• [Available data]
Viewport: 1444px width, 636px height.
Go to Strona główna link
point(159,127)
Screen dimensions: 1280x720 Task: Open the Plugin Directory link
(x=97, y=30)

• [The problem]
Please return only the lines from the one with "Screen dimensions: 1280x720" through the end of the listing, each exactly as written, first and last included.

• [Answer for the task]
Screen dimensions: 1280x720 Task: Open the Plugin Directory link
(x=97, y=30)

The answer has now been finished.